PENJURU. ID | Jeneponto – Wakil Gubernur Sulawesi Selatan, Hj. Fatmawati Rusdi, melakukan kunjungan kerja ke Kelurahan Empoang, Kecamatan Binamu, Kabupaten Jeneponto, pada Sabtu (23/8). Kunjungan ini menjadi bagian dari upaya percepatan penanggulangan stunting dan kemiskinan ekstrem di wilayah tersebut.
Dalam kegiatan tersebut, Wagub Fatmawati menyerahkan bantuan kepada 100 warga yang masuk dalam kategori miskin ekstrem. Ia turut didampingi oleh Bupati Jeneponto H. Paris Yasir, Ketua TP PKK Hj. Salmawati Paris, Wakil Bupati Islam Iskandar, S.H., serta Wakil Ketua TP PKK Hj. Yuristita Adhyaksa Islam.
Fatmawati, yang juga menjabat sebagai Ketua Tim Koordinasi Penanggulangan Kemiskinan (TKPK) dan Tim Percepatan Penurunan Stunting (TPPS) Sulsel, menegaskan bahwa bantuan sosial hanya merupakan salah satu bentuk intervensi pemerintah. Ia menekankan pentingnya pendampingan berkelanjutan untuk meningkatkan kemandirian masyarakat.

“Saya datang bukan hanya membawa bantuan, tapi ingin melihat langsung apa yang bisa kita lakukan bersama. Bantuan itu penting, tapi lebih penting lagi bagaimana kita mendampingi masyarakat agar bisa keluar dari jerat kemiskinan,” ujarnya.
Fatmawati juga mendorong agar setiap program pemerintah daerah mengacu pada pengembangan keterampilan dan potensi lokal.
“Kita harus tahu skill apa yang bisa dikembangkan di Jeneponto. Jangan hanya berhenti pada bantuan uang, tapi harus ada arah yang jelas agar masyarakat bisa berdaya,” tambahnya.

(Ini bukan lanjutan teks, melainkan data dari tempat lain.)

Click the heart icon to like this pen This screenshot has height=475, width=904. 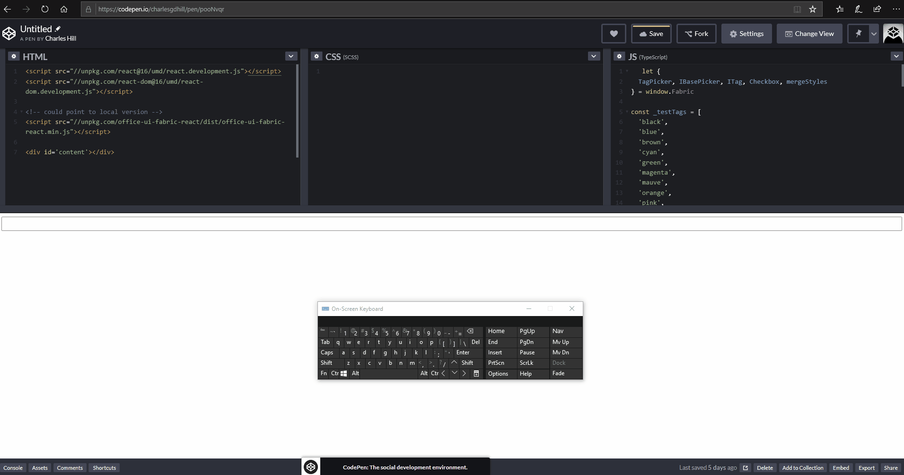(x=614, y=34)
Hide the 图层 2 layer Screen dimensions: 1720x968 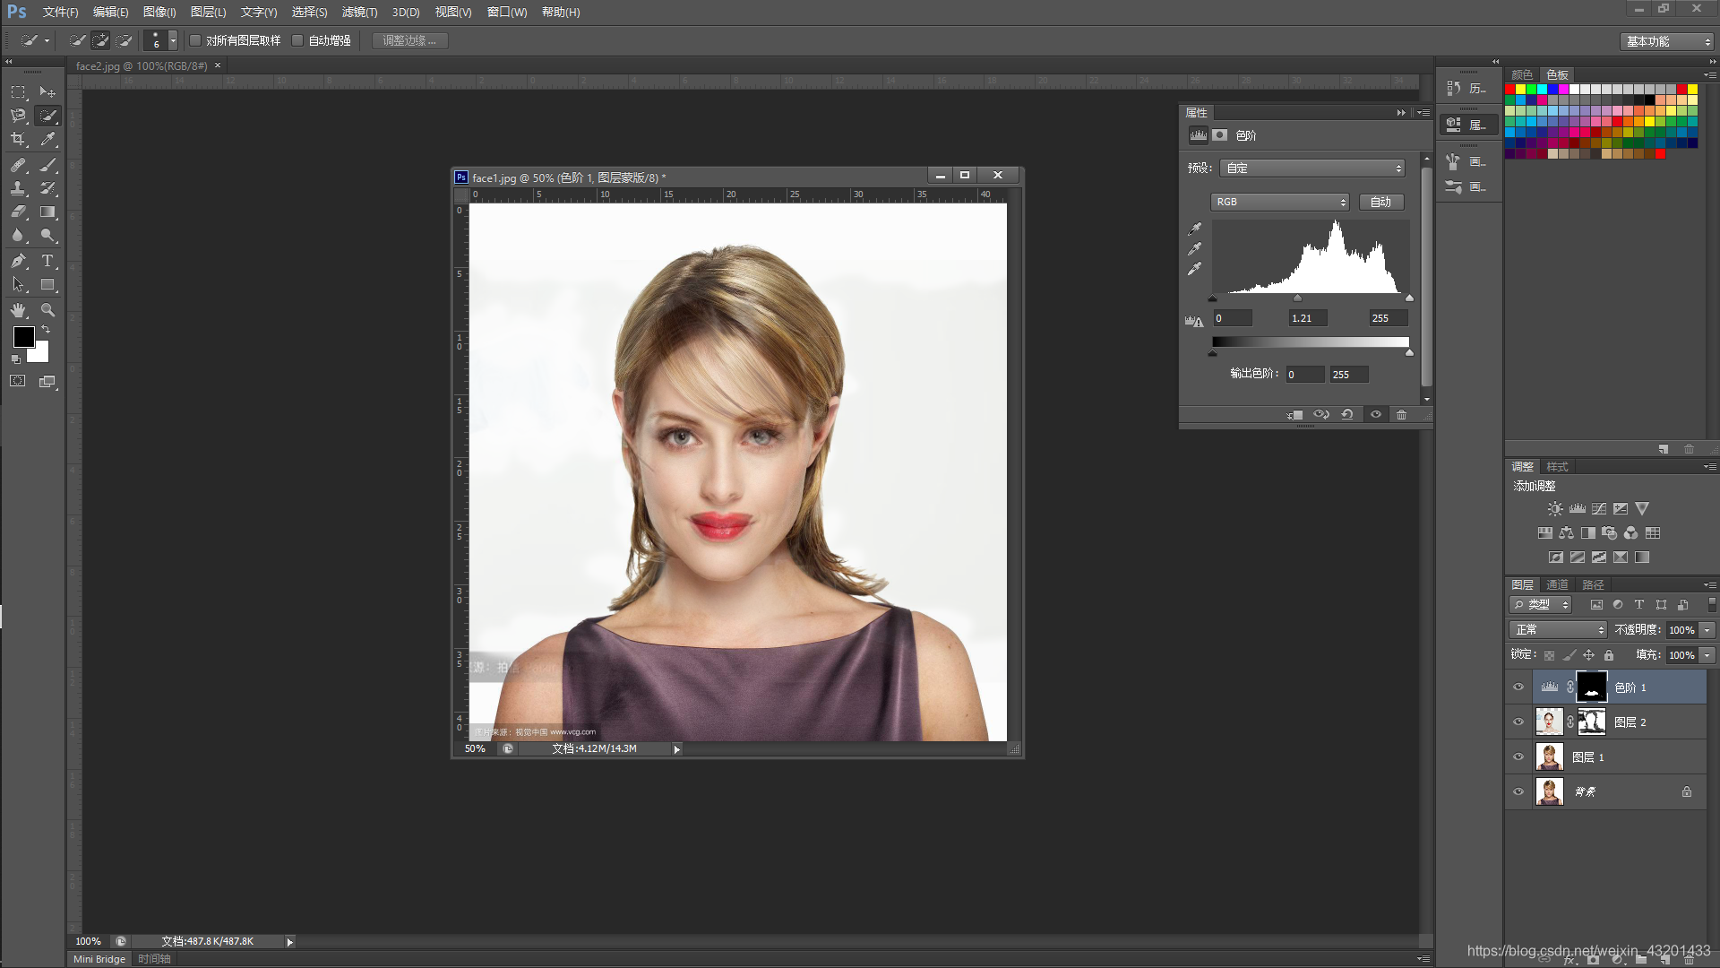click(x=1518, y=722)
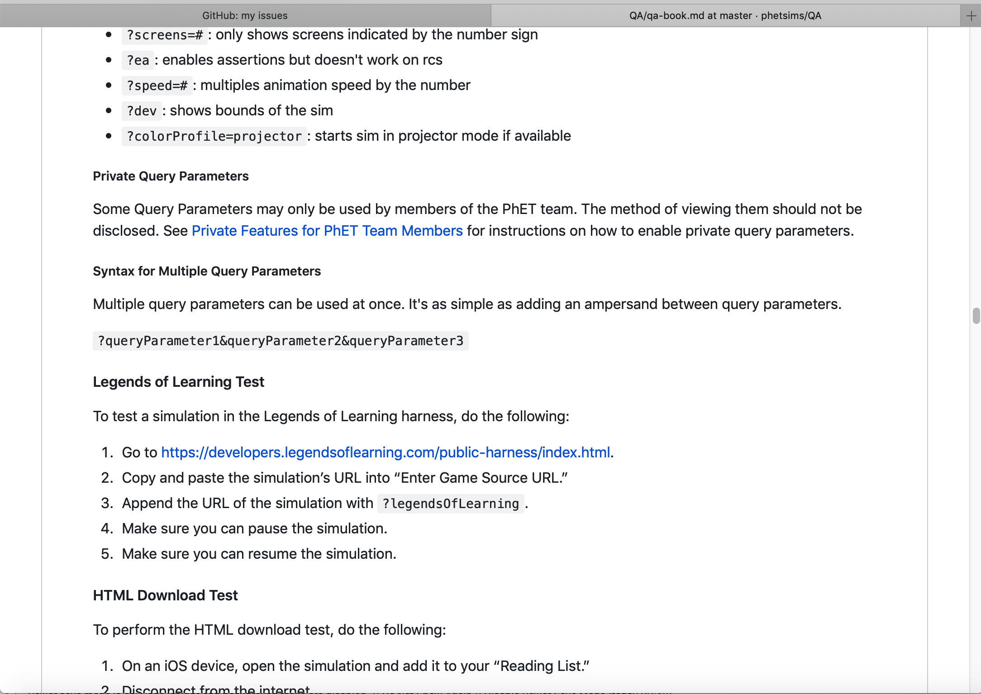Click the HTML Download Test heading
This screenshot has height=694, width=981.
coord(165,595)
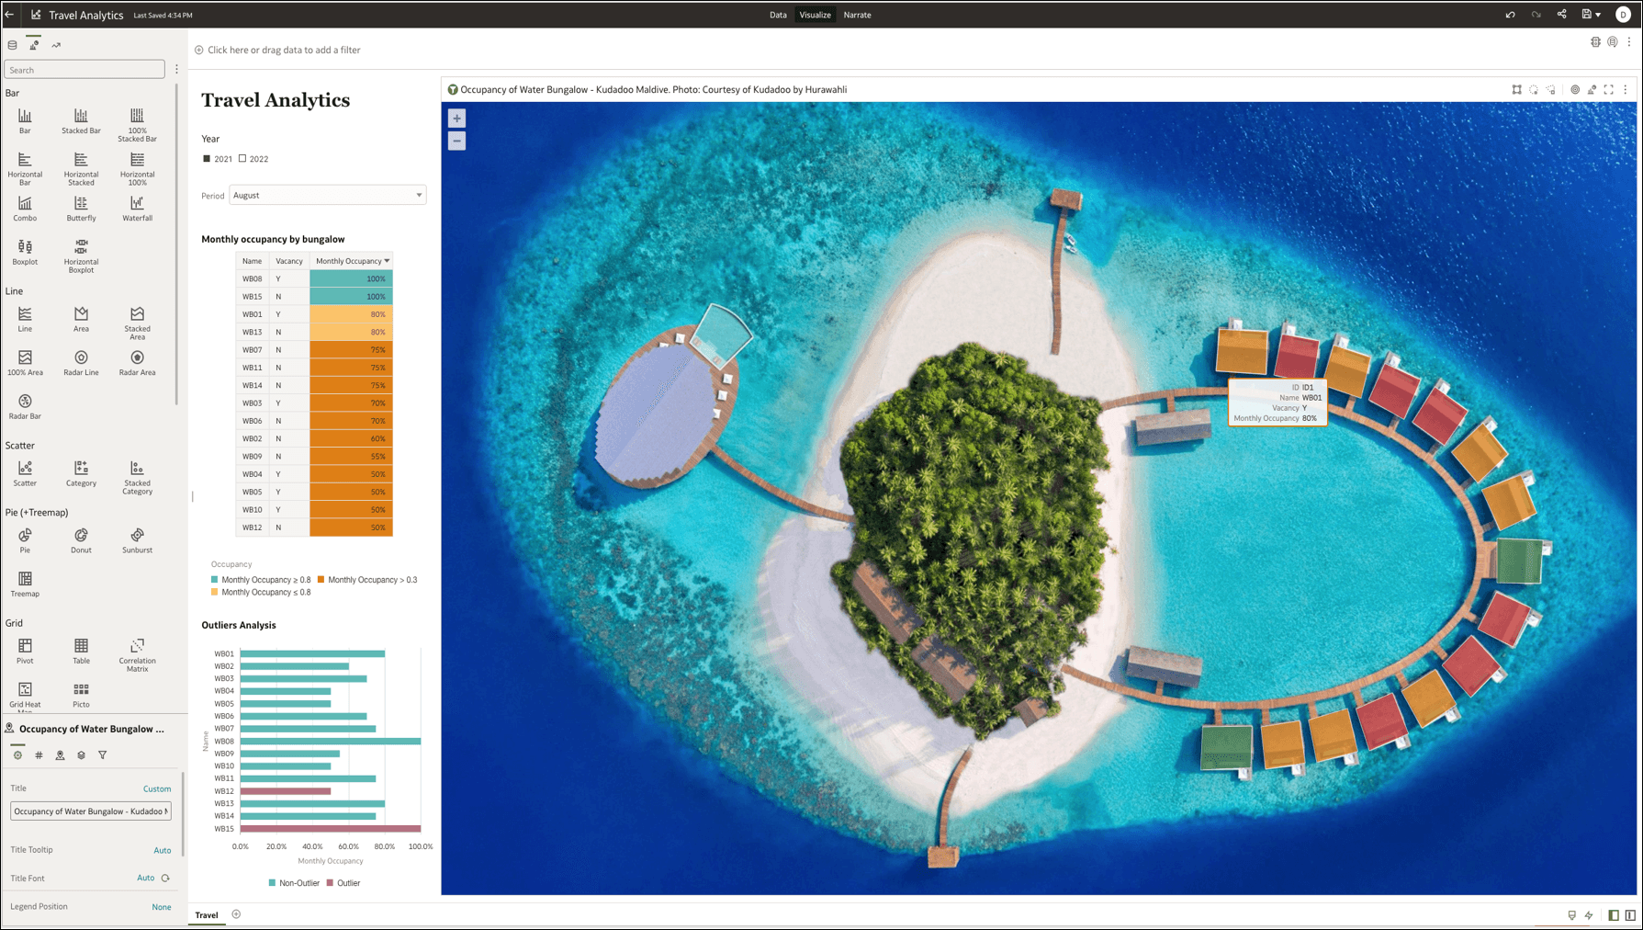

Sementara itu, Wakil Bupati Jeneponto Islam Iskandar, yang juga Ketua Tim Penanggulangan Kemiskinan Daerah (TPKD), mengungkapkan bahwa Jeneponto masih menghadapi tantangan besar dalam menekan angka kemiskinan. Berdasarkan data BPS tahun 2025, kabupaten ini menempati peringkat kedua tertinggi angka kemiskinan di Sulsel, setelah Kabupaten Pangkep.

“Ini tentu menjadi tantangan berat bagi kami. Dukungan dari Pemprov Sulsel sangat kami harapkan agar upaya penanggulangan kemiskinan ekstrem di Jeneponto bisa lebih optimal,” kata Islam Iskandar.
Dalam sesi dialog, sejumlah warga menyampaikan aspirasi terkait pemenuhan gizi anak, akses pendidikan, serta peluang usaha kecil. Fatmawati menyambut masukan tersebut dan menegaskan komitmen Pemprov Sulsel untuk terus bersinergi dengan Pemkab Jeneponto.
“Saya ingin mendengar kabar baik dari Jeneponto. Tidak ada lagi anak yang stunting, tidak ada anak yang putus sekolah, dan masyarakatnya hidup mandiri,” pungkasnya.